[Passage shown]:
####################
I used to have a similar view until I looked back at the record. OPEC, led by Saudi Arabia, cut production through the early 1980s in an effort to prop up the price of oil. Russia, meanwhile, had geared up its oil exports, feeding a surplus into the struggling world economy(that also got new production from Alaska and the North Sea). Not until the middle of the decade did the Saudis (and cooperating OPEC members) give up on trying to limit supply and return to normal production levels. That's when the price of oil really cratered.
####################
[Entries]:
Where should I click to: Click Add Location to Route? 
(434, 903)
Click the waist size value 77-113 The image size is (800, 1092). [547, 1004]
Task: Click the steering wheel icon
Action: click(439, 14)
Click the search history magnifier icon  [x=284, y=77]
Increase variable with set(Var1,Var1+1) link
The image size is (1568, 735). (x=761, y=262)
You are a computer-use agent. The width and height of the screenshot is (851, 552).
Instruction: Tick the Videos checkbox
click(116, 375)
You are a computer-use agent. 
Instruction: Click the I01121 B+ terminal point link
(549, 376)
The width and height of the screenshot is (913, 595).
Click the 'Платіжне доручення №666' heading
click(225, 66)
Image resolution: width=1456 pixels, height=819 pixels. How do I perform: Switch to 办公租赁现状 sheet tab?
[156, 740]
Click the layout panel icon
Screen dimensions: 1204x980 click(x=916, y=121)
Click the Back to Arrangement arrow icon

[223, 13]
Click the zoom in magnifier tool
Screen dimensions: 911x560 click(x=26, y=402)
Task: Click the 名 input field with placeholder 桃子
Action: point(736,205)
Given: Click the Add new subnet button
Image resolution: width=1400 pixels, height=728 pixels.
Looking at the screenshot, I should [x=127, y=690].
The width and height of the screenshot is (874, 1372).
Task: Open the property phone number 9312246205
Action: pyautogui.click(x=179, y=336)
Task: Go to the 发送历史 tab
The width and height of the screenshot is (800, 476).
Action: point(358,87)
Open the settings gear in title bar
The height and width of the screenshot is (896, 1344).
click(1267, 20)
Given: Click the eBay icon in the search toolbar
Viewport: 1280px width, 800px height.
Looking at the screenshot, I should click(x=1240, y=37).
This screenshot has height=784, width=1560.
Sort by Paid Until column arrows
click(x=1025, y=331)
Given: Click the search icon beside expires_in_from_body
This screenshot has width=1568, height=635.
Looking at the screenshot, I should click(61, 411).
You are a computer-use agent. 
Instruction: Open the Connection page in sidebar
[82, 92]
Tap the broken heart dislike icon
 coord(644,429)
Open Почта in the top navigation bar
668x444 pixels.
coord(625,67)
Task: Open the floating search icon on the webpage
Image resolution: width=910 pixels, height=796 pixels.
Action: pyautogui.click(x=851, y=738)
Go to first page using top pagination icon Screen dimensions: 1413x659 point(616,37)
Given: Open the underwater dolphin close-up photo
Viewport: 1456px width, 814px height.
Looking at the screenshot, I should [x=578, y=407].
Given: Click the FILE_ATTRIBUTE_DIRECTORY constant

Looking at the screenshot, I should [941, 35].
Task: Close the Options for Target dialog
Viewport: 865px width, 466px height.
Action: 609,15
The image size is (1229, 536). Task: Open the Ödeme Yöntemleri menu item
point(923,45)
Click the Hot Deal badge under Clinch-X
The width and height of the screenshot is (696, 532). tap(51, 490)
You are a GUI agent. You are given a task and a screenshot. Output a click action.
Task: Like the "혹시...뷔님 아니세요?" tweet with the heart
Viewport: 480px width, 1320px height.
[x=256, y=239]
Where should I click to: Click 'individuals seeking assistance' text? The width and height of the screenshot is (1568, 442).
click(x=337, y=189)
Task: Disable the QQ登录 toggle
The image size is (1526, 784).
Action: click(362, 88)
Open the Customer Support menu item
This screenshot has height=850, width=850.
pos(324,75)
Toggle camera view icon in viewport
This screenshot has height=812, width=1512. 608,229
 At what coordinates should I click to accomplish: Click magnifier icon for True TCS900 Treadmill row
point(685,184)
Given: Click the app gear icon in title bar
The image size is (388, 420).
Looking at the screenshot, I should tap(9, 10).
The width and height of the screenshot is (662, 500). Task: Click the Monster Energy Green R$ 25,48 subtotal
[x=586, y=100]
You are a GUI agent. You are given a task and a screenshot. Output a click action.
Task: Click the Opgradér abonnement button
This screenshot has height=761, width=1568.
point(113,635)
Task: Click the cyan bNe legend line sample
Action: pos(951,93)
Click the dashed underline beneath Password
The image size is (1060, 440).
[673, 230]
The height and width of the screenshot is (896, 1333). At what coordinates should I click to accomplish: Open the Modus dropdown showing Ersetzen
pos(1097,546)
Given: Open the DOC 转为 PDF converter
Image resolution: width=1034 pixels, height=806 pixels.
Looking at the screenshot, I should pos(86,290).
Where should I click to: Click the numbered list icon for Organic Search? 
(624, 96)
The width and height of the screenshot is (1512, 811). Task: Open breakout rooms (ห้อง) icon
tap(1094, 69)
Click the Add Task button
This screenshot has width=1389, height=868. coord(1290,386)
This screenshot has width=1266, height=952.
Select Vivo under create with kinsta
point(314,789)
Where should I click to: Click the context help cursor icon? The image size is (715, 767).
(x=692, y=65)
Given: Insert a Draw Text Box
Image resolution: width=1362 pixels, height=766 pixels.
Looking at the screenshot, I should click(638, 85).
####################
[What the task asks]: In the passage above on OPEC and 1980s oil prices, begin at the words "I used to have" and stop after "oil really cratered.", and reproduce that stretch word for word.

[Task solution]:
I used to have a similar view until I looked back at the record. OPEC, led by Saudi Arabia, cut production through the early 1980s in an effort to prop up the price of oil. Russia, meanwhile, had geared up its oil exports, feeding a surplus into the struggling world economy(that also got new production from Alaska and the North Sea). Not until the middle of the decade did the Saudis (and cooperating OPEC members) give up on trying to limit supply and return to normal production levels. That's when the price of oil really cratered.